Altra cosa che mi ha molto sorpreso è notare il mio rapporto con il fastidio/dolore, che poi credo sia quello che un po’ tutti hanno. Quando si è in una situazione poco confortevole, si tende a farla passare il più in fretta possibile, a concentrarsi sul momento in cui finirà, ma facendo così la rendiamo ancora più sgradevole. L’ho capito una settimana fa mentre mi allenavo in palestra: quando mi concentro sul movimento che devo fare e nulla più, sentendo i muscoli lavorare ed il respiro cambiare ritmo, sfrutto meglio la mia forza e finisco per essere meno affaticato. Quando invece vivo l’esercizio come un’incombenza necessaria al fine di arrivare al momento di riposo, finisco per spazientirmi e perdere il gusto per quello che sto facendo.
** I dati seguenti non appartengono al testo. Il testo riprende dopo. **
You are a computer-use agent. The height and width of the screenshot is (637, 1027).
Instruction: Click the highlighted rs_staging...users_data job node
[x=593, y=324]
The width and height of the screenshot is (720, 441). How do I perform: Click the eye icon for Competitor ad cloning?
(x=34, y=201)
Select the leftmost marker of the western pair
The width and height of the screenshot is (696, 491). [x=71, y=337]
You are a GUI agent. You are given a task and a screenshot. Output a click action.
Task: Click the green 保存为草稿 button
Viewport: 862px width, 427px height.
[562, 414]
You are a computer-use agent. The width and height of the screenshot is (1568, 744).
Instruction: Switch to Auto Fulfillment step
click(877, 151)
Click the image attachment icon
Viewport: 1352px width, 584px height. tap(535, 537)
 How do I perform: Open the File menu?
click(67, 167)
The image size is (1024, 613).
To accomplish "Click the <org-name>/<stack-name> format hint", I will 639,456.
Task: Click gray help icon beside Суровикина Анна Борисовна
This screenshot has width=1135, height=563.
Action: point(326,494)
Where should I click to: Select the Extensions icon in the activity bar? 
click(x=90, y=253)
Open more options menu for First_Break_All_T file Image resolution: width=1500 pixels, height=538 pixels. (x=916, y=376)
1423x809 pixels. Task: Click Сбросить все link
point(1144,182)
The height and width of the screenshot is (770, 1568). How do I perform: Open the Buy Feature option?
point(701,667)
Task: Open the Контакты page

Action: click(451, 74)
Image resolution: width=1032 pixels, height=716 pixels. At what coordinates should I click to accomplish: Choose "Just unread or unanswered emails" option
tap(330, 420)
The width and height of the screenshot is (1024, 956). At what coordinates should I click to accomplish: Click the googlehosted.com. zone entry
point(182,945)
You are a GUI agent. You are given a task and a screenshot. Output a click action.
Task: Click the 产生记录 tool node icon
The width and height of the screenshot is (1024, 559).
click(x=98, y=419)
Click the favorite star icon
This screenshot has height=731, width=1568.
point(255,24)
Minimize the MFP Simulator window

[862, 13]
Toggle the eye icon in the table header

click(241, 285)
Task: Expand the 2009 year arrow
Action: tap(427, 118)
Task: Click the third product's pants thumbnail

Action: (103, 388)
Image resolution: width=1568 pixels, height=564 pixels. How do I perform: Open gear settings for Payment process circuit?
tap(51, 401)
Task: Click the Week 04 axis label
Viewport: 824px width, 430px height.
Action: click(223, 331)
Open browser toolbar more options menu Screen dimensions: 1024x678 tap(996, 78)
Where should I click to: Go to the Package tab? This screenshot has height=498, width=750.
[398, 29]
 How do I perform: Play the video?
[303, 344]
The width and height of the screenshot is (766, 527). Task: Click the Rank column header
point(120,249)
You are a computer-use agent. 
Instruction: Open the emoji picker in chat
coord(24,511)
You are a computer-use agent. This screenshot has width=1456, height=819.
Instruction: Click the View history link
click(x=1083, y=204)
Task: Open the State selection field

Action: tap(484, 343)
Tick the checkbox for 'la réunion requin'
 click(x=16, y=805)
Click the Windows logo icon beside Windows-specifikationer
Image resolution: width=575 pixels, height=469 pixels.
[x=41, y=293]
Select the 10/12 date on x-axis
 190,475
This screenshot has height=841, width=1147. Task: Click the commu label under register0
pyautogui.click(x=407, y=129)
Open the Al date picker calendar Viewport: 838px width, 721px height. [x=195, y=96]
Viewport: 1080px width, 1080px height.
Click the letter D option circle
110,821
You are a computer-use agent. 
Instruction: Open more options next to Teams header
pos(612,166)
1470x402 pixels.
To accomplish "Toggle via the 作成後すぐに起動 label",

Ho fatto l’esempio di un workout, ma il ragionamento si può applicare alla gran parte delle situazioni, dalla coda alle Poste, ai ritardi di Trenitalia. Diciamo che, come effetto collaterale, in questo periodo sto imparando ad avere pazienza e concentrazione. Di pari passo ho un maggiore dominio sulle mie emozioni, un’ansia significativamente minore e riesco a trovarmi a mio agio nella maggior parte dei contesti, anche quelli che storicamente mi mettono più a disagio. Tendo a giudicare meno me stesso e chi mi sta attorno e, di conseguenza, subisco molto meno il giudizio altrui.
Non mi sento un Buddha, provo emozioni e le proverò sempre, penso e penserò sempre, ma sto di sicuro andando verso una maggiore comprensione di me stesso e, di conseguenza, un maggiore equilibrio, utile per porre un po’ più in prospettiva gli eventi che mi capitano.
Ho ancora i miei problemi, ci sono sedute in cui il mio cuore fa le bizze e giorni — in prossimità degli esami — in cui colgo un substrato di ansia che dà parecchio fastidio, visto che mi sono abituato alla sua quasi totale assenza. Però è passato solo un mese, sono fiducioso riguardo il futuro.
La fondazione HeadSpace
L’ho già nominata prima e ritengo meriti un approfondimento, è grazie al sito e all’applicazione di HeadSpace che mi sono riavvicinato alla meditazione. Una volta registrati si può usufruire di un programma denominato ‘Take10‘ che consiste in meditazioni guidate da 10 minuti al giorno per 10 giorni, correlate con video informativi e supporti per applicare la mindfulness quotidianamente. Ovvio, ogni persona è diversa, ma è un programma che consiglierei a tutti i novizi. Il fondatore, Andy Puddicombe, ha anche scritto un libro, del quale ho fatto una recensione su GoodReads e lo ritengo una lettura consigliata anch’esso.
Il programma HeadSpace, dopo i 10 giorni, continua previa sottoscrizione di un abbonamento. Si possono avere diverse opinioni riguardo il lucrare su di una pratica spirituale millenaria, io stesso storco un po’ il naso, ma — come ha detto qualcuno — «Se sei bravo a fare qualcosa, mai farla gratis». È il capitalismo, bellezza!
Dunque io vi consiglio caldamente la ‘Take10′, ma la decisione di pagare per il prosecuo della pratica sta a voi. Potete tranquillamente ripetere il programma gratuito in loop per un po’ di tempo, al fine di acquisire bene il procedimento e poi continuare per i fatti vostri.
Non è stato facile scrivere questo pezzo, ma spero di essere stato utile a tutti coloro che sono interessati nella meditazione, anche perché, per quel che ne so, non esistono guide valide in Italiano per nessun tipo di pratica meditativa.